Donald A. Cook, who was involved in the earliest planning for the War on Poverty, provided an extremely helpful commentary on my account of that period. Robert Krug and Norman Gold, longtime colleagues and veterans of the Office of Economic Opportunity, brought their experience to bear on the discussions of the job training and educational innovations of the reform period and thereafter. Others who read parts or all of the manuscript and provided invaluable criticisms were Paul Schwarz, mentor and friend for many years at the American Institutes for Research; Irving Kristol, whose encouragement came at just the right moment; and Michael Horowitz, of the Office of Management and Budget, who sees a common purpose in his civil rights work in Mississippi in the 1960s and in his efforts to cut social programs in the 1980s.

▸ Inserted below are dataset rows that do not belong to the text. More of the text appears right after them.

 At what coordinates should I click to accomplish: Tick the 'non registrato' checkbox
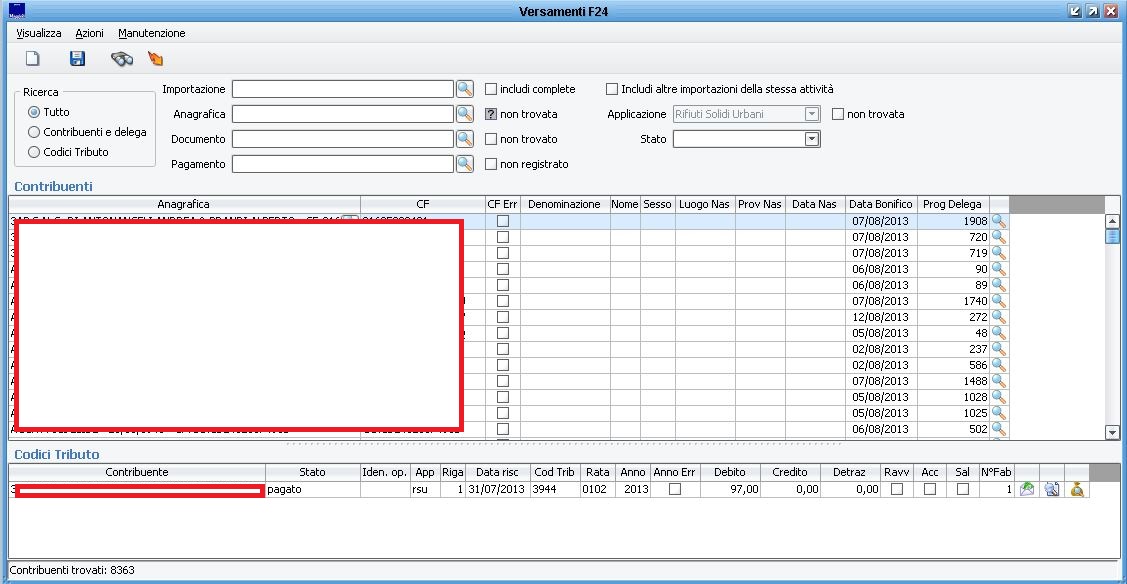pyautogui.click(x=491, y=164)
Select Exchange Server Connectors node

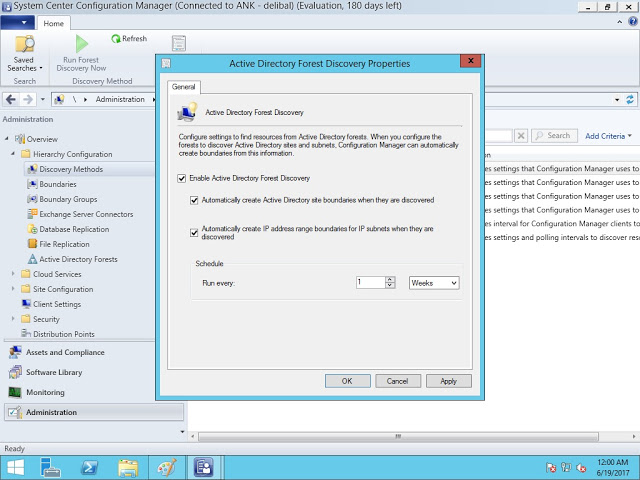86,214
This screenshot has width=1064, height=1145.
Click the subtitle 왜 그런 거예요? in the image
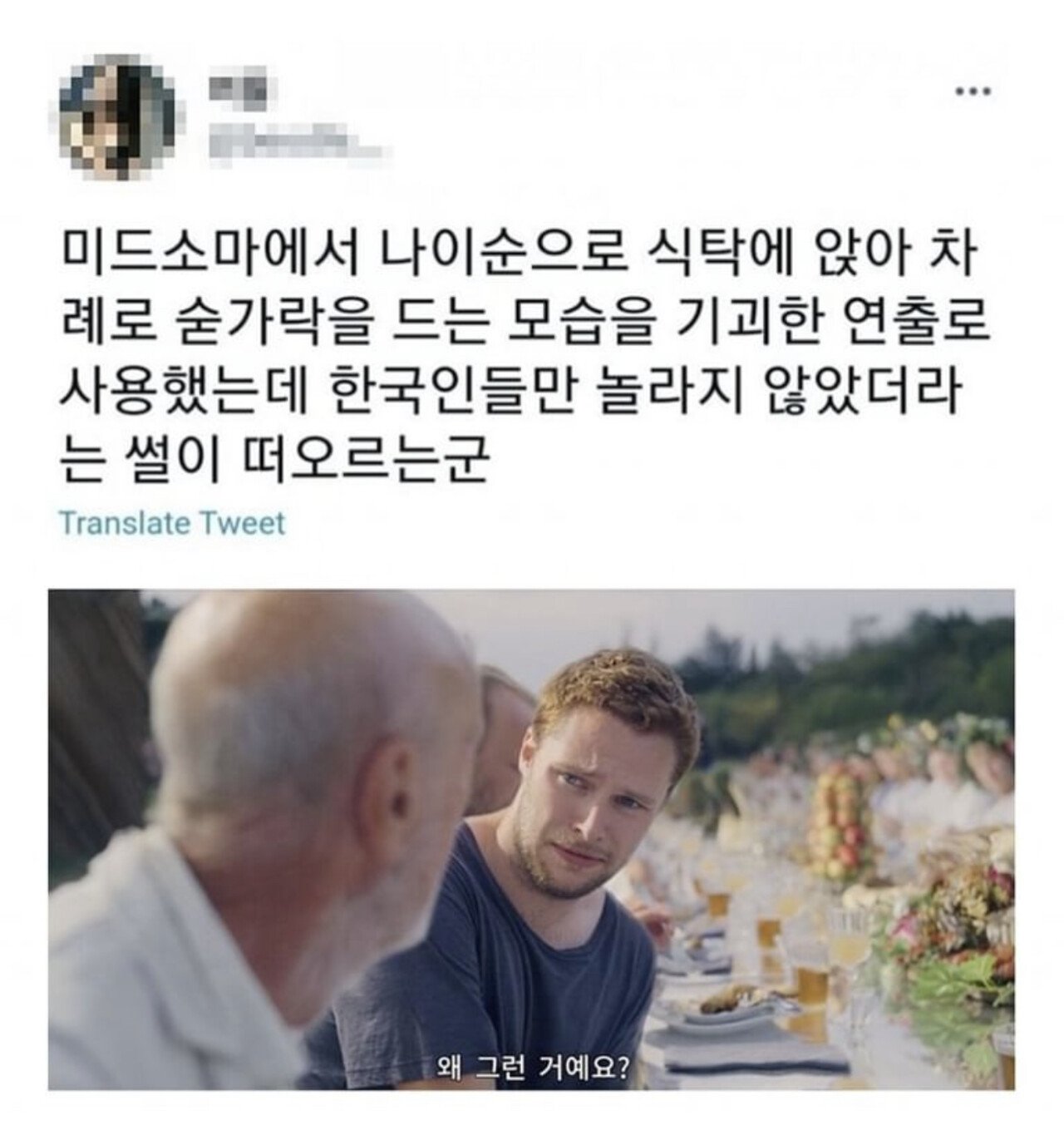click(x=531, y=1064)
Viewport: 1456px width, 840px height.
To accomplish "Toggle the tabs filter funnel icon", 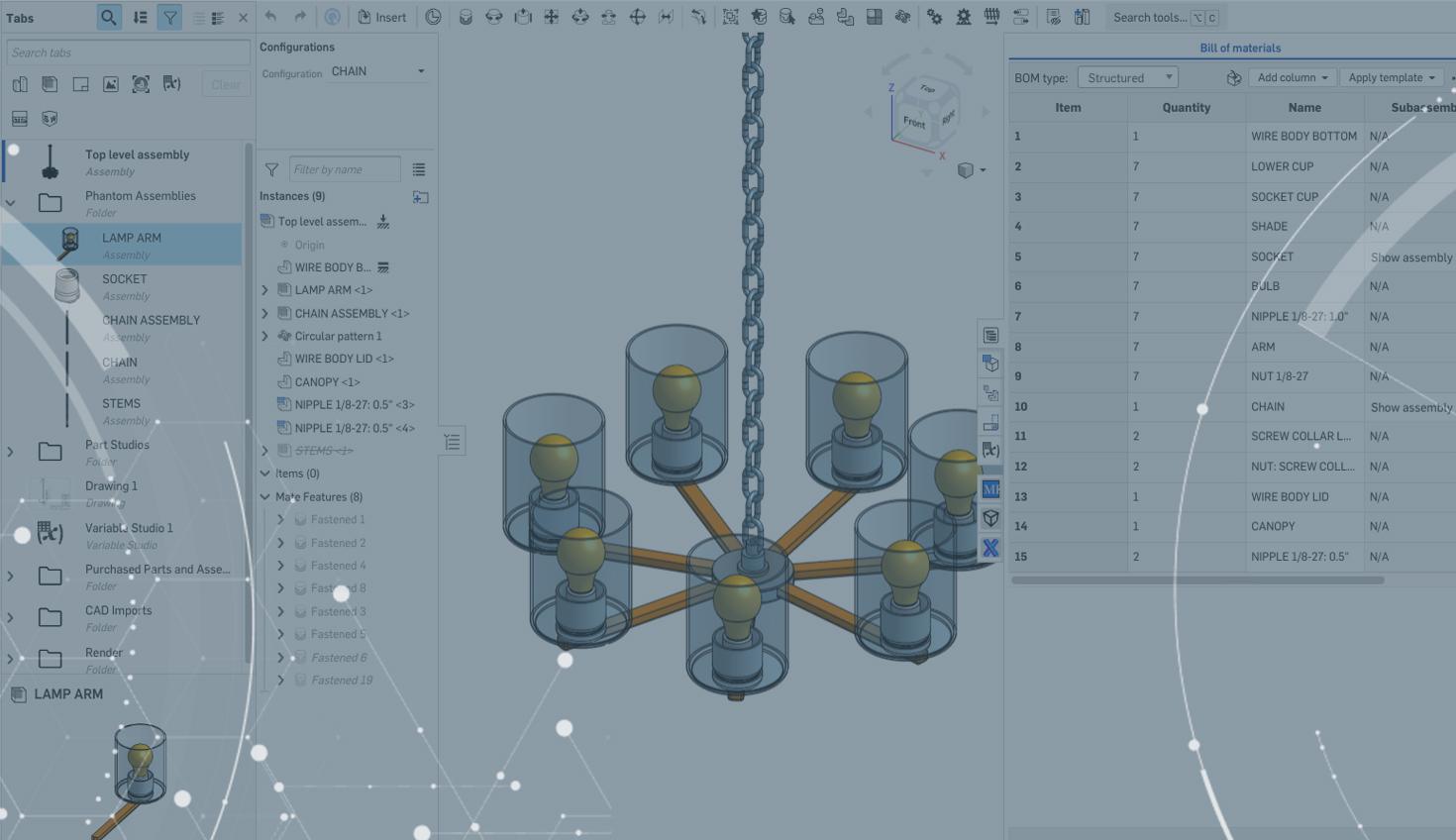I will pos(169,17).
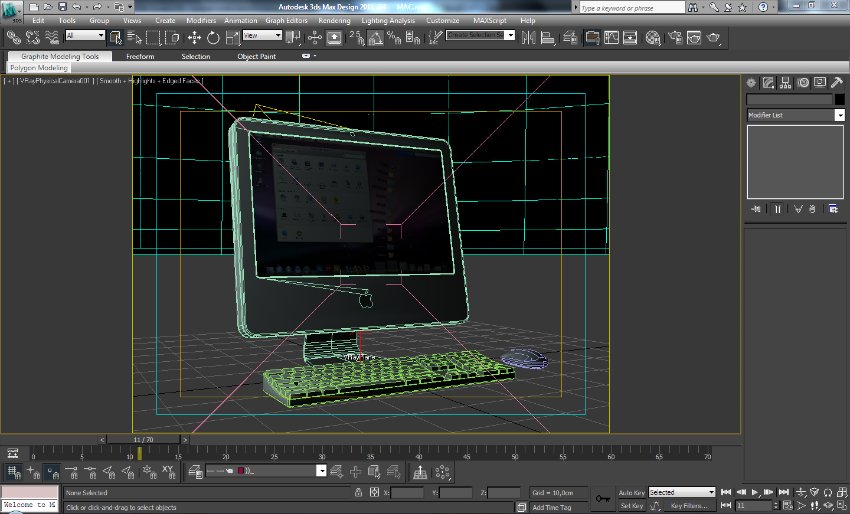
Task: Open the Motion panel tab
Action: pos(802,82)
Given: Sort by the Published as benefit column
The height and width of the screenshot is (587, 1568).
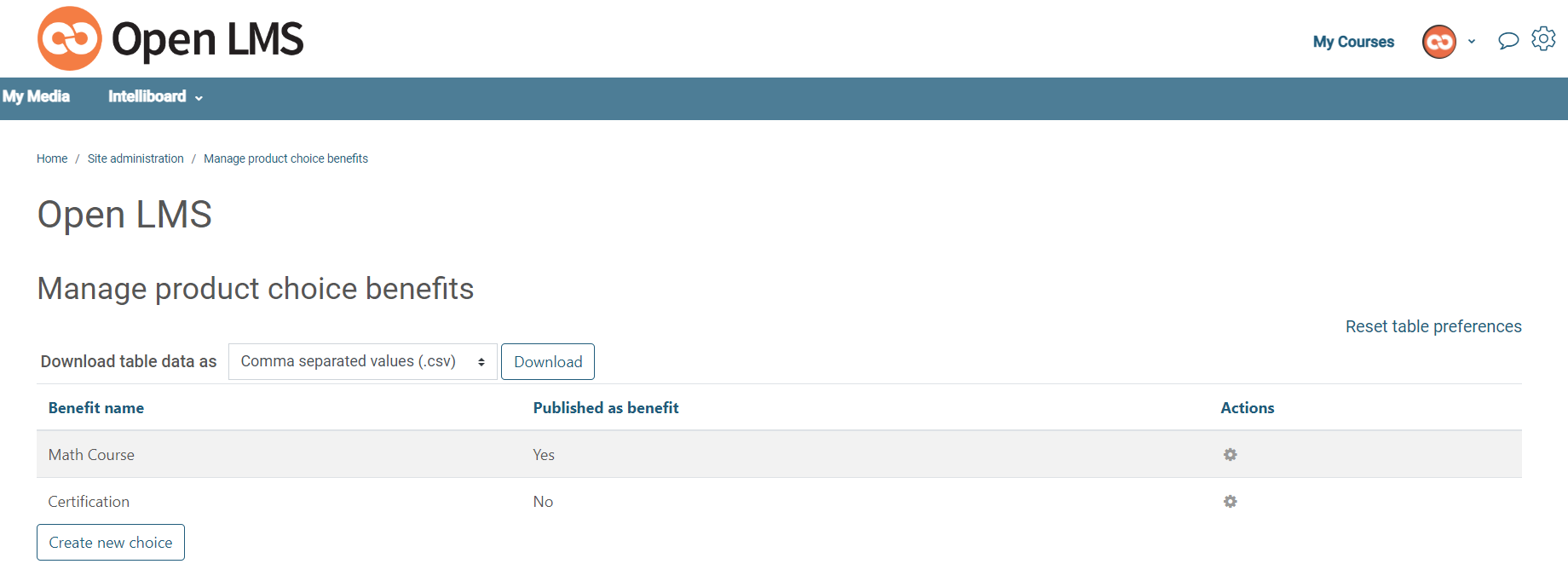Looking at the screenshot, I should (x=606, y=407).
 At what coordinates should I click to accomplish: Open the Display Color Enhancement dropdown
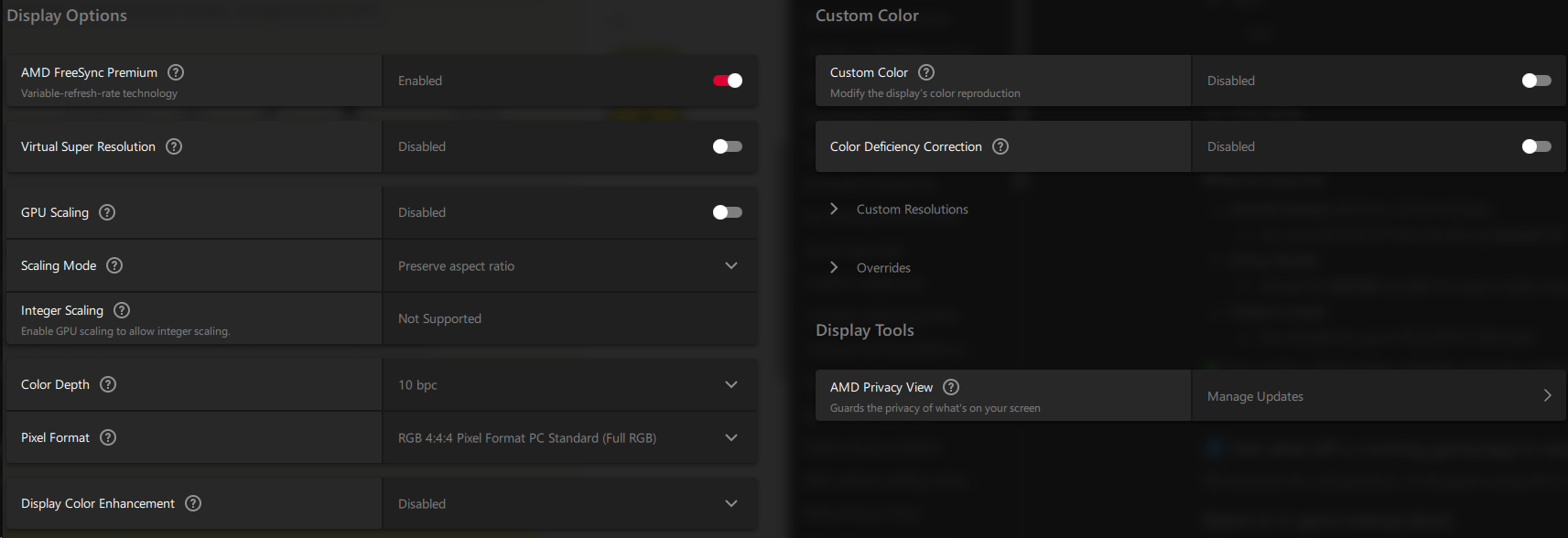pos(569,504)
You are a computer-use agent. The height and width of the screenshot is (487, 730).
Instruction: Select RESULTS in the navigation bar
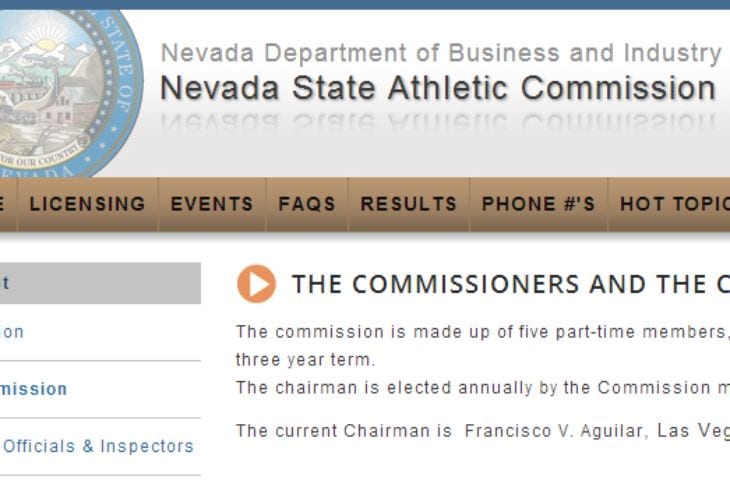408,204
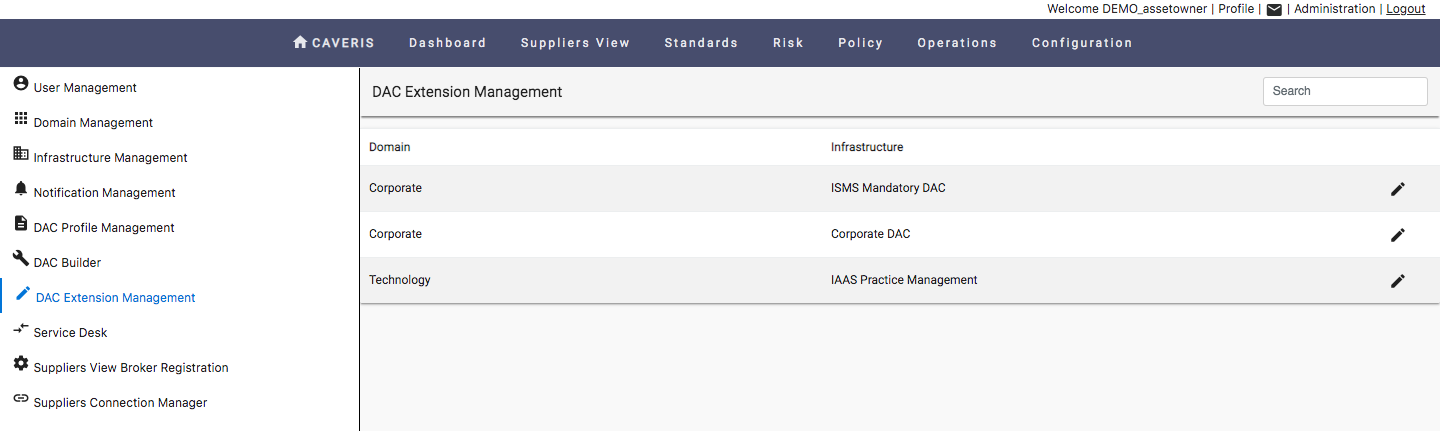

In an earlier phase of the work that led to the book, Burton Pines of the Heritage Foundation first gave me the chance to concentrate my thinking on why it is that we could have spent so much money and have bought so little. Sheldon Danziger at the Institute for Research on Poverty was always ready to talk over my questions and provide me with materials from the Institute’s ongoing work. At Basic Books, Martin Kessler understood exactly what I was trying to accomplish and reminded me of it when necessary, and Nina Gunzenhauser was a meticulous, occasionally inspiring, copy editor. Together, they have improved the book immeasurably.
Losing Ground contains some contentious interpretations of recent history. Few of the people I have named share all of them; some of them share virtually none. It should be clear that neither the interpretations nor any factual errors that may remain are their fault. This is especially true of my most thoughtful critic, and dearest one, Catherine Cox. We knew from the beginning that she was unlikely to agree with every conclusion. But it has been essential that she approve of their spirit.
15 February 1984
Introduction to the 2015 Edition
YOU HOLD IN YOUR HANDS a book that was written during Ronald Reagan's first term in office. The question naturally arises: Why? Thirty years have elapsed since it was published—thirty years of additional technical analyses of all the issues that Losing Ground discusses and thirty years that have made the United States a radically different place than it was in 1984. What could Losing Ground still have to offer?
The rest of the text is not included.